> **EXERCISE BRIEF**
Gather each line in the entries that includes the string "Премьер".

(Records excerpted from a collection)
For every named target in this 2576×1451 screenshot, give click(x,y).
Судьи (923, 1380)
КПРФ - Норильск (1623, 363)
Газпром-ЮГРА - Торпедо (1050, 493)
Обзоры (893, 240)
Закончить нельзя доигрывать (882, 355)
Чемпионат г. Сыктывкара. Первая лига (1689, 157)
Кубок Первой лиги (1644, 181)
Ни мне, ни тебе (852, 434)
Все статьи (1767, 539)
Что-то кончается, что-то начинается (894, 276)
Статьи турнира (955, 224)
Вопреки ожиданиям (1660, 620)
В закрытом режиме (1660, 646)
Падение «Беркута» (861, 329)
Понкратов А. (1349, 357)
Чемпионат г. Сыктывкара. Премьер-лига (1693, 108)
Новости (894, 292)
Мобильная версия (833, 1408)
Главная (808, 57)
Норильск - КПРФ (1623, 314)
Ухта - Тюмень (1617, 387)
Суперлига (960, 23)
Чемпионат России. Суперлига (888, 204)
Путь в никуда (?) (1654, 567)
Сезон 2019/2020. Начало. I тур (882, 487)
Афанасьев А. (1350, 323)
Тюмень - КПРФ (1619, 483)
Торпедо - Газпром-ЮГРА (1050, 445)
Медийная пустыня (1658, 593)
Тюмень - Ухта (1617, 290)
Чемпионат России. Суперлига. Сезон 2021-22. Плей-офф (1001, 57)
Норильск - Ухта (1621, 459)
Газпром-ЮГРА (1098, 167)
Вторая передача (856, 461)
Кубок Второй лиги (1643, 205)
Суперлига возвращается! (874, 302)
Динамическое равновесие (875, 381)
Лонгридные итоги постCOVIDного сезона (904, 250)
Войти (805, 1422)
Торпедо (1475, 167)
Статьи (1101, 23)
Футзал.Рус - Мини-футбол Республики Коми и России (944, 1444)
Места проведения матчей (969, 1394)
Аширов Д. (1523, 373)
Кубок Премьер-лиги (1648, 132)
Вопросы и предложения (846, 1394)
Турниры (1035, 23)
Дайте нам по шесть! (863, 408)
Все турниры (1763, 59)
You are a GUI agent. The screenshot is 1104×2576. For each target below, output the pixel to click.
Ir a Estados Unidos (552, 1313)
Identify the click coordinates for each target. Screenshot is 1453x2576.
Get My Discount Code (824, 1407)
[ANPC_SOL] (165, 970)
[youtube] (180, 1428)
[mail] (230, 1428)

> **ANSWER AREA**
Чемпионат г. Сыктывкара. Премьер-лига (1693, 108)
Кубок Премьер-лиги (1648, 132)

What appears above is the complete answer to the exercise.